Dataset rows:
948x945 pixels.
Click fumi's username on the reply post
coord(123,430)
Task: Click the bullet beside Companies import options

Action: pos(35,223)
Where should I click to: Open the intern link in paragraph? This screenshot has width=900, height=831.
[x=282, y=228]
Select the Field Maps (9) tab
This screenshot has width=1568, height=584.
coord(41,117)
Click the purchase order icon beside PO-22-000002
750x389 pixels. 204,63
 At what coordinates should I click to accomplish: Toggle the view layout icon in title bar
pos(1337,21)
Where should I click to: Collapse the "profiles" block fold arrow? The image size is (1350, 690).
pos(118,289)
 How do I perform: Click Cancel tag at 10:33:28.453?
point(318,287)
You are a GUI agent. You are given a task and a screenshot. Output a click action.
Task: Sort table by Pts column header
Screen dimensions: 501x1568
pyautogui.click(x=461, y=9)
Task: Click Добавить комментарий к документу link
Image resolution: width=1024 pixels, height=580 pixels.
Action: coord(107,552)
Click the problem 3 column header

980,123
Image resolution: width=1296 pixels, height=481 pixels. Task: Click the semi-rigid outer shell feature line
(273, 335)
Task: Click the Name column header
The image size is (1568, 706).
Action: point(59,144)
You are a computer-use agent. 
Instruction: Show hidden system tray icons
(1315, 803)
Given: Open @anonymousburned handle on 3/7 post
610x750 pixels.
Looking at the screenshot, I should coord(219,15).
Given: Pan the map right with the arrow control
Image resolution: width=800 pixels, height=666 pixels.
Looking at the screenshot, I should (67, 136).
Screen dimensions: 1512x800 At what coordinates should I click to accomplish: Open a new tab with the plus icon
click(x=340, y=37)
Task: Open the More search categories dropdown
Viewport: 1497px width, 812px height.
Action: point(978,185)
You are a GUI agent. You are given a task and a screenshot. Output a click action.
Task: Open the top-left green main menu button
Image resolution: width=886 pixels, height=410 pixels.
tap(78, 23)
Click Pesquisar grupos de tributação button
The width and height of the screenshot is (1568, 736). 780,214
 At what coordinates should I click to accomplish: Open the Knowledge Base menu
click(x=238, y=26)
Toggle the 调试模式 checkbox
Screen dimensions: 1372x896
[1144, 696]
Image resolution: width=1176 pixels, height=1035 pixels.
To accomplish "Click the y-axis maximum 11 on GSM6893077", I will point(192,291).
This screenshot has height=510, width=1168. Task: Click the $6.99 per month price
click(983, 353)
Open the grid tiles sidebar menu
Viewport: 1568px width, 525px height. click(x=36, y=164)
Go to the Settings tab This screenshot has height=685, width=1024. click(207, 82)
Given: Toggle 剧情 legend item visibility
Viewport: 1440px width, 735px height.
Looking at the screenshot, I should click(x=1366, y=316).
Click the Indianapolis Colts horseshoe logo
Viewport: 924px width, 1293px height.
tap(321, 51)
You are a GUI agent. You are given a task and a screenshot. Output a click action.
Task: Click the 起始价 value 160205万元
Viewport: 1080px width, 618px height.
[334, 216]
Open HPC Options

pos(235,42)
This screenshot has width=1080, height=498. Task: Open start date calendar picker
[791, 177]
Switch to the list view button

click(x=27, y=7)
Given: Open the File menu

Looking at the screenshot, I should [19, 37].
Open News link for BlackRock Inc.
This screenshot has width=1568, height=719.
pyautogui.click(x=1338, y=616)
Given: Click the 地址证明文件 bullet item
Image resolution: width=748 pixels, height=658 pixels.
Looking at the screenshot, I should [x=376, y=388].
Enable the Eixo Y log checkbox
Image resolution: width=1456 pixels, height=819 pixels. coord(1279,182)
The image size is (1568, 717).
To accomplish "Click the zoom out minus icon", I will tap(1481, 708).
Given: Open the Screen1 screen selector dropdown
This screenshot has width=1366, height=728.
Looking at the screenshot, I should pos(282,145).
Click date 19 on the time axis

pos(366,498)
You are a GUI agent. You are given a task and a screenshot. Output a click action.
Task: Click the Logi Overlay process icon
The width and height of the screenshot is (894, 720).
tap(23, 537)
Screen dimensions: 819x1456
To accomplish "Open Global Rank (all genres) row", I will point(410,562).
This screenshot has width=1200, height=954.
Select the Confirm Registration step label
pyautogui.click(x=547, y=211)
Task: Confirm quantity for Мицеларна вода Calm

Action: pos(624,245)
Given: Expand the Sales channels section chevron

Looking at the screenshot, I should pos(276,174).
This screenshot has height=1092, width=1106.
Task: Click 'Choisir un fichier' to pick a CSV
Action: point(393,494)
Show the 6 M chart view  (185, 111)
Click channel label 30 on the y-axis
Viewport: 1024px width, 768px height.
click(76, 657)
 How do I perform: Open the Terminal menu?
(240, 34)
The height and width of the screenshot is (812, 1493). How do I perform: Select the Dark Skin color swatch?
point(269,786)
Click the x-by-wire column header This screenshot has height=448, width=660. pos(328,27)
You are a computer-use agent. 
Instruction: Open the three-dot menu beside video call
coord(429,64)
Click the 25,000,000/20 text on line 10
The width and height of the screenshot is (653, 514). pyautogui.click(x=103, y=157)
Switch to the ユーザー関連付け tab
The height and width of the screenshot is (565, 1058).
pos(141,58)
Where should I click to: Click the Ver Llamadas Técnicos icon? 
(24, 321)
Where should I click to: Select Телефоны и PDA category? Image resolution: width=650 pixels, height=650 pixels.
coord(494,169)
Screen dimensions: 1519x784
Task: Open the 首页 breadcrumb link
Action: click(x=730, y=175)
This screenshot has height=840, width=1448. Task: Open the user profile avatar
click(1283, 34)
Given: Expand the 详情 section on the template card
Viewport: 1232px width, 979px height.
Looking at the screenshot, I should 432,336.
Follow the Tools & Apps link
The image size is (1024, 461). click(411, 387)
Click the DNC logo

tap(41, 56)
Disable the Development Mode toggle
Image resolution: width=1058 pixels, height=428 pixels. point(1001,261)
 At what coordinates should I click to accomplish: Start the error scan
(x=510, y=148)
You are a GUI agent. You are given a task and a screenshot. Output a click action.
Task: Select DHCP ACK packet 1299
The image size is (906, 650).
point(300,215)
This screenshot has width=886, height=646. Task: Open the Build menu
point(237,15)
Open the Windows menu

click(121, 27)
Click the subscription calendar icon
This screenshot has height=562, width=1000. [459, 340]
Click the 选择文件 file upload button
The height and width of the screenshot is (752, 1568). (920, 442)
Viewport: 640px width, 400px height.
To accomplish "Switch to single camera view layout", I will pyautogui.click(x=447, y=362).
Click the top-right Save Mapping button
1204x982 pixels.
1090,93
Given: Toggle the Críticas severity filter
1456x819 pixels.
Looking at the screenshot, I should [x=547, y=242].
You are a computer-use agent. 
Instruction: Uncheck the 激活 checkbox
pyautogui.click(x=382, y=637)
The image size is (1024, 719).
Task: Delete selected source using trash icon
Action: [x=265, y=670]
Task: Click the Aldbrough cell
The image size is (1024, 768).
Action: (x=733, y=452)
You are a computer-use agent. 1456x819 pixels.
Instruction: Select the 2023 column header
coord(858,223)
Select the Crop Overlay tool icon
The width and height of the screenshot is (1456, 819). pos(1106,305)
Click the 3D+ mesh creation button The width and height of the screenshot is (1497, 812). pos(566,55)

* [Problem description]: Rewrite all the rows above, replacing each "Instruction" with "Goal" and leaving everything else unchanged.

* [Solution for this problem]:
948x945 pixels.
Click fumi's username on the reply post
coord(123,430)
Task: Click the bullet beside Companies import options

Action: pos(35,223)
Where should I click to: Open the intern link in paragraph? This screenshot has width=900, height=831.
[x=282, y=228]
Select the Field Maps (9) tab
This screenshot has width=1568, height=584.
coord(41,117)
Click the purchase order icon beside PO-22-000002
750x389 pixels. 204,63
 At what coordinates should I click to accomplish: Toggle the view layout icon in title bar
pos(1337,21)
Where should I click to: Collapse the "profiles" block fold arrow? The image size is (1350, 690).
pos(118,289)
 How do I perform: Click Cancel tag at 10:33:28.453?
point(318,287)
You are a GUI agent. You are given a task and a screenshot. Output a click action.
Task: Sort table by Pts column header
Screen dimensions: 501x1568
pyautogui.click(x=461, y=9)
Task: Click Добавить комментарий к документу link
Image resolution: width=1024 pixels, height=580 pixels.
Action: coord(107,552)
Click the problem 3 column header

980,123
Image resolution: width=1296 pixels, height=481 pixels. Task: Click the semi-rigid outer shell feature line
(273, 335)
Task: Click the Name column header
The image size is (1568, 706).
Action: point(59,144)
You are a computer-use agent. 
Goal: Show hidden system tray icons
(1315, 803)
Given: Open @anonymousburned handle on 3/7 post
610x750 pixels.
Looking at the screenshot, I should coord(219,15).
Given: Pan the map right with the arrow control
Image resolution: width=800 pixels, height=666 pixels.
Looking at the screenshot, I should (67, 136).
Screen dimensions: 1512x800 At what coordinates should I click to accomplish: Open a new tab with the plus icon
click(x=340, y=37)
Task: Open the More search categories dropdown
Viewport: 1497px width, 812px height.
Action: point(978,185)
You are a GUI agent. You are given a task and a screenshot. Output a click action.
Task: Open the top-left green main menu button
Image resolution: width=886 pixels, height=410 pixels.
tap(78, 23)
Click Pesquisar grupos de tributação button
The width and height of the screenshot is (1568, 736). 780,214
 At what coordinates should I click to accomplish: Open the Knowledge Base menu
click(x=238, y=26)
Toggle the 调试模式 checkbox
Screen dimensions: 1372x896
[1144, 696]
Image resolution: width=1176 pixels, height=1035 pixels.
To accomplish "Click the y-axis maximum 11 on GSM6893077", I will point(192,291).
This screenshot has height=510, width=1168. Task: Click the $6.99 per month price
click(983, 353)
Open the grid tiles sidebar menu
Viewport: 1568px width, 525px height. click(x=36, y=164)
Go to the Settings tab This screenshot has height=685, width=1024. click(207, 82)
Given: Toggle 剧情 legend item visibility
Viewport: 1440px width, 735px height.
Looking at the screenshot, I should click(x=1366, y=316).
Click the Indianapolis Colts horseshoe logo
Viewport: 924px width, 1293px height.
tap(321, 51)
You are a GUI agent. You are given a task and a screenshot. Output a click action.
Task: Click the 起始价 value 160205万元
Viewport: 1080px width, 618px height.
[334, 216]
Open HPC Options

pos(235,42)
This screenshot has width=1080, height=498. Task: Open start date calendar picker
[791, 177]
Switch to the list view button

click(x=27, y=7)
Given: Open the File menu

Looking at the screenshot, I should [19, 37].
Open News link for BlackRock Inc.
This screenshot has width=1568, height=719.
pyautogui.click(x=1338, y=616)
Given: Click the 地址证明文件 bullet item
Image resolution: width=748 pixels, height=658 pixels.
Looking at the screenshot, I should [x=376, y=388].
Enable the Eixo Y log checkbox
Image resolution: width=1456 pixels, height=819 pixels. coord(1279,182)
The image size is (1568, 717).
To accomplish "Click the zoom out minus icon", I will tap(1481, 708).
Given: Open the Screen1 screen selector dropdown
This screenshot has width=1366, height=728.
Looking at the screenshot, I should pos(282,145).
Click date 19 on the time axis

pos(366,498)
You are a GUI agent. You are given a task and a screenshot. Output a click action.
Task: Click the Logi Overlay process icon
The width and height of the screenshot is (894, 720).
tap(23, 537)
Screen dimensions: 819x1456
To accomplish "Open Global Rank (all genres) row", I will point(410,562).
This screenshot has width=1200, height=954.
Select the Confirm Registration step label
pyautogui.click(x=547, y=211)
Task: Confirm quantity for Мицеларна вода Calm

Action: pos(624,245)
Given: Expand the Sales channels section chevron

Looking at the screenshot, I should pos(276,174).
This screenshot has height=1092, width=1106.
Task: Click 'Choisir un fichier' to pick a CSV
Action: point(393,494)
Show the 6 M chart view  (185, 111)
Click channel label 30 on the y-axis
Viewport: 1024px width, 768px height.
click(76, 657)
 How do I perform: Open the Terminal menu?
(240, 34)
The height and width of the screenshot is (812, 1493). How do I perform: Select the Dark Skin color swatch?
point(269,786)
Click the x-by-wire column header This screenshot has height=448, width=660. pos(328,27)
You are a computer-use agent. 
Goal: Open the three-dot menu beside video call
coord(429,64)
Click the 25,000,000/20 text on line 10
The width and height of the screenshot is (653, 514). pyautogui.click(x=103, y=157)
Switch to the ユーザー関連付け tab
The height and width of the screenshot is (565, 1058).
pos(141,58)
Where should I click to: Click the Ver Llamadas Técnicos icon? 
(24, 321)
Where should I click to: Select Телефоны и PDA category? Image resolution: width=650 pixels, height=650 pixels.
coord(494,169)
Screen dimensions: 1519x784
Task: Open the 首页 breadcrumb link
Action: click(x=730, y=175)
This screenshot has height=840, width=1448. Task: Open the user profile avatar
click(1283, 34)
Given: Expand the 详情 section on the template card
Viewport: 1232px width, 979px height.
Looking at the screenshot, I should 432,336.
Follow the Tools & Apps link
The image size is (1024, 461). click(411, 387)
Click the DNC logo

tap(41, 56)
Disable the Development Mode toggle
Image resolution: width=1058 pixels, height=428 pixels. point(1001,261)
 At what coordinates should I click to accomplish: Start the error scan
(x=510, y=148)
You are a GUI agent. You are given a task and a screenshot. Output a click action.
Task: Select DHCP ACK packet 1299
The image size is (906, 650).
point(300,215)
This screenshot has width=886, height=646. Task: Open the Build menu
point(237,15)
Open the Windows menu

click(121, 27)
Click the subscription calendar icon
This screenshot has height=562, width=1000. [459, 340]
Click the 选择文件 file upload button
The height and width of the screenshot is (752, 1568). (920, 442)
Viewport: 640px width, 400px height.
To accomplish "Switch to single camera view layout", I will pyautogui.click(x=447, y=362).
Click the top-right Save Mapping button
1204x982 pixels.
1090,93
Given: Toggle the Críticas severity filter
1456x819 pixels.
Looking at the screenshot, I should [x=547, y=242].
You are a computer-use agent. 
Goal: Uncheck the 激活 checkbox
pyautogui.click(x=382, y=637)
The image size is (1024, 719).
Task: Delete selected source using trash icon
Action: [x=265, y=670]
Task: Click the Aldbrough cell
The image size is (1024, 768).
Action: (x=733, y=452)
You are a computer-use agent. 1456x819 pixels.
Goal: Select the 2023 column header
coord(858,223)
Select the Crop Overlay tool icon
The width and height of the screenshot is (1456, 819). pos(1106,305)
Click the 3D+ mesh creation button The width and height of the screenshot is (1497, 812). pos(566,55)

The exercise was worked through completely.